Psalm 4: Ponder


My favorite line of the biblical Christmas narrative is found in Luke 2:19, “But Mary treasured up all these things and pondered them in her heart.” I find the picture a tremendous personal challenge. The shepherds had come and found Mary, Joseph and the newborn Messiah. They told them everything that the angel had told them, probably told them about the heavenly host and the song that they sang. The shepherds had worshipped Mary’s child. She had delivered him only hours earlier, her body was still exhausted, her future was unknown, the situation and circumstances were not at all how she had pictured giving birth to her first child, but as the shepherds left, rather than letting her mind race, she allowed everything she had experienced and heard to settle into her heart and rather than talk about it or question what was next, she simply pondered.

I don’t ponder enough. I think a lot, I have a tendency to live inside my head if I don’t actively fight the urge. I mull things over, consider scenarios and question how the last thing should fit with the next thing. My response to the events of my life, even to the directives of God is often more like solving a puzzle than following a leader. I often feel like it’s my job, it’s God’s desire for me to figure it out or decipher the riddle. I treat the past, the present and the future like some sort of cosmic Rubik’s Cube that I need to align in just the right way so that I can finally hold it up and show everyone watching that I unraveled the mystery. If you have any of those tendencies then I don’t have to tell you that it’s exhausting, but even more it’s unfulfilling. When the events of life are clues on a treasure map there is no time to let them sink into our hearts and there is no value in ever stopping to ponder.

We are called to follow Jesus, not figure out the plan. We are invited to trust Him, not impress Him. We were created to depend upon Him for help, not to learn how to help ourselves. Mary modeled something that I’m trying to learn, she was one who pondered. She didn’t believe every circumstance of life was something to be figured out, she decided to let them sink in. When the angel Gabriel appeared to her, she didn’t understand, how could she? She was a virgin and she was going to have a child? Not just any child, but a child that would be called the Son of God? She didn’t argue, she didn’t fight, she didn’t take it upon herself to figure it out or to make it happen, she simply said, “I am the servant of the Lord; let it be to me according to your word.” She let the words and promises stand, they were being given to her, but they didn’t belong to her and she didn’t have to take responsibility for them. Where I struggle, she pondered. Where I worry, she treasured. Where I think I’m supposed to create an outcome, she understood she was simply called to carry a promise. All God asked her to do was all He is asking me to do, believe what He said and watch while He works.

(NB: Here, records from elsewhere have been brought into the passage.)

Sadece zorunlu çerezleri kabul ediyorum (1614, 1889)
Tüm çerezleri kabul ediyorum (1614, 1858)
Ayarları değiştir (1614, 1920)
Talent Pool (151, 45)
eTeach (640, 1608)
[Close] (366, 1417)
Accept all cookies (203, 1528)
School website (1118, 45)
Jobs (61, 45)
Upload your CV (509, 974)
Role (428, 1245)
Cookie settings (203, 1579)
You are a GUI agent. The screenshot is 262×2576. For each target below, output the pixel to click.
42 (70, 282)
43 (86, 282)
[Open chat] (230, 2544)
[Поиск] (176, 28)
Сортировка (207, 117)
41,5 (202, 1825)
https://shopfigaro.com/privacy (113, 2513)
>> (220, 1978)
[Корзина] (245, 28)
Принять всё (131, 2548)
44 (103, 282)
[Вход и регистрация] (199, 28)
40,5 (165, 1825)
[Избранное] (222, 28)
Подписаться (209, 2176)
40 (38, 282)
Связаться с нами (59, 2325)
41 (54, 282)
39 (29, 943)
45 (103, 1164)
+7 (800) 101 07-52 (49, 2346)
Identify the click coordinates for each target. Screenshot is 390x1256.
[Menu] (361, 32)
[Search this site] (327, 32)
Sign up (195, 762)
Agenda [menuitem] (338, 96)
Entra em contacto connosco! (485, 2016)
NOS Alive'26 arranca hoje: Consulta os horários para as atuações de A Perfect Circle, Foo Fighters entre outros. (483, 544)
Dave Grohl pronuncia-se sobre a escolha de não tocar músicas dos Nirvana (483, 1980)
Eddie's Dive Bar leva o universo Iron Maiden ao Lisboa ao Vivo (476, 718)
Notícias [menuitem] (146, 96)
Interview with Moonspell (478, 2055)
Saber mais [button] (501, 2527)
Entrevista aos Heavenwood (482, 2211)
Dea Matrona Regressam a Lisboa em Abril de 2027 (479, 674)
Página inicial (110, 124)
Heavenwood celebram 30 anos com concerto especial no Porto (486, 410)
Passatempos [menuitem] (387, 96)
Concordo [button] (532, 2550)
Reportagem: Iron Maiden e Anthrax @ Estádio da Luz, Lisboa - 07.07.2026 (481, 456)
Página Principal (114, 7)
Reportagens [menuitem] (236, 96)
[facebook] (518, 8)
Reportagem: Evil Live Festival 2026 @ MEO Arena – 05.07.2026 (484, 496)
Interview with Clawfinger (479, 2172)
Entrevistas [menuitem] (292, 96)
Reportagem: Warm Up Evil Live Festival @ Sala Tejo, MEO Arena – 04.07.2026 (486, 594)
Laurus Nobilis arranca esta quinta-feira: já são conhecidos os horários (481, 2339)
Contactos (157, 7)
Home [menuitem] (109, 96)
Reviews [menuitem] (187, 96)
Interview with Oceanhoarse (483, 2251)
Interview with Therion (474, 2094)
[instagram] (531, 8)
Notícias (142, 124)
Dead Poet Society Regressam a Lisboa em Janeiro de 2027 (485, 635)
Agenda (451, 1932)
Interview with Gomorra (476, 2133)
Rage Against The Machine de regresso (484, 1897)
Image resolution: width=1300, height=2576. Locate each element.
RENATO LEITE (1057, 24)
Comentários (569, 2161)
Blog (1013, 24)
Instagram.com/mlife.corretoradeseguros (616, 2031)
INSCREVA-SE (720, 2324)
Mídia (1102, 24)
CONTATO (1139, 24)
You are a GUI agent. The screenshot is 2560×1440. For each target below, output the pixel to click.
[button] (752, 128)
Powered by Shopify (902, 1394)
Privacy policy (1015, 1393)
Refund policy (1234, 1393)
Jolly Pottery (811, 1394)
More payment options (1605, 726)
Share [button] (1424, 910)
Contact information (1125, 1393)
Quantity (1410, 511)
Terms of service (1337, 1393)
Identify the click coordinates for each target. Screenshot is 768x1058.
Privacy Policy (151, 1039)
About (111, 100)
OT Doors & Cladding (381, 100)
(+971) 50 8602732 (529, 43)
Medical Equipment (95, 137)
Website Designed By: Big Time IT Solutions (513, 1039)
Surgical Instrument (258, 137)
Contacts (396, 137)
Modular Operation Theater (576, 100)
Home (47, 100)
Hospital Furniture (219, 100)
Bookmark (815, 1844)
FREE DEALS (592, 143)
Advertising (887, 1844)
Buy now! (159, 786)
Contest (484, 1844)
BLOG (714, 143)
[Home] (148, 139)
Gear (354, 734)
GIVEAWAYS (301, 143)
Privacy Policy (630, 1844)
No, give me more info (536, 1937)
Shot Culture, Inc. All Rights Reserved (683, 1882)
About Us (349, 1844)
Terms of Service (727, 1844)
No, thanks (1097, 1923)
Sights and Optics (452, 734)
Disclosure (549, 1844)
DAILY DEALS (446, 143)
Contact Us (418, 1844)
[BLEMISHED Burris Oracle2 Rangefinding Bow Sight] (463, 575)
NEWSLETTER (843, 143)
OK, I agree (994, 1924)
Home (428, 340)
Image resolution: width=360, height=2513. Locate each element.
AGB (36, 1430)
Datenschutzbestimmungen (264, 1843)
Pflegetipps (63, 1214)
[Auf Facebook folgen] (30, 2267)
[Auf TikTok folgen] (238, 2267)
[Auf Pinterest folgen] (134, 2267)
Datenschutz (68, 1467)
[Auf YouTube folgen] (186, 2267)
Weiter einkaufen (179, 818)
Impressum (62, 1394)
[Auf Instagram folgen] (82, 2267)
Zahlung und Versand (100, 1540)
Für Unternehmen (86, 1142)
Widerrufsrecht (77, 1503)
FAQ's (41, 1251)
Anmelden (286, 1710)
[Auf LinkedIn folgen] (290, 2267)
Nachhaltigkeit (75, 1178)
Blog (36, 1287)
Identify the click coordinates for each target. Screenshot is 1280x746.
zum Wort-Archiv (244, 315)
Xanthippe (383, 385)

In Psalm 4, David was once again calling out to God from the midst of betrayal, rejection and slander. He began by asking God to respond to his prayers. David then reminded himself that in times past, in seasons of brokenness and rejection, in times not unlike his current state, God had given him relief. Often, remembering how God has worked in the past gives us the courage to trust Him in the present. David had been betrayed before, he had been in danger before, he had been surrounded by threats and the bloodthirsty before and when he was, God had given him relief. Often our struggle is not that we’ve forgotten what God has done for us in the past, it’s that we had thought that we would not ever be in danger again. Once an enemy is removed, we expect no more enemies, once freedom is won, we anticipate no more bondage, once a corner is turned, we plan for straight lines and open space, once our hearts are healed, we believe for no more pain. We rejoice in what God has done and then we move on, but often, we move before we’ve pondered, we try to spread the word before we’ve allowed the word to settle in.

In verse 4, David writes, “Be angry, and do not sin; ponder in your own hearts on your beds, and be silent.” There’s that word again. It’s not the same word in the original languages, of course, we are working with Hebrew and Greek and then translations into English, but while the language isn’t the same, I believe the thought is. The word David used here is translated by some as “meditate”, others as “commune with your heart” or “search your heart”. In all these cases the idea is to slow down, even to be still, to not speak or act quickly, to let what’s being done now to sit down beside what’s been done before so that we can see it’s not our job to fit them together, but rather, it’s our opportunity to see how God makes things fit. Timothy Keller writes that the Greek word translated as “pondered” in Luke 2:19 “means to put in context, to connect, to think something out.” That’s exactly what David is writing here. Start with what you know to be true about God, go to His character, remember His heart, lean in to His fabric and then, take whatever you have experienced and whatever you are experiencing and put them in the context of who God is, what God does and what God’s Word promises that He will do. Life comes at us fast. David went from being Israel’s most popular soldier to Saul’s most hated enemy. He went from the greatest King on the earth to running in exile from his son. Mary went from being an engaged teenager to being pregnant with the Messiah. What did they do? They pondered, they trusted God, they sat still and let the peace of God’s order over take their feelings of life being out of their own control. I need to learn how to ponder, maybe you do too.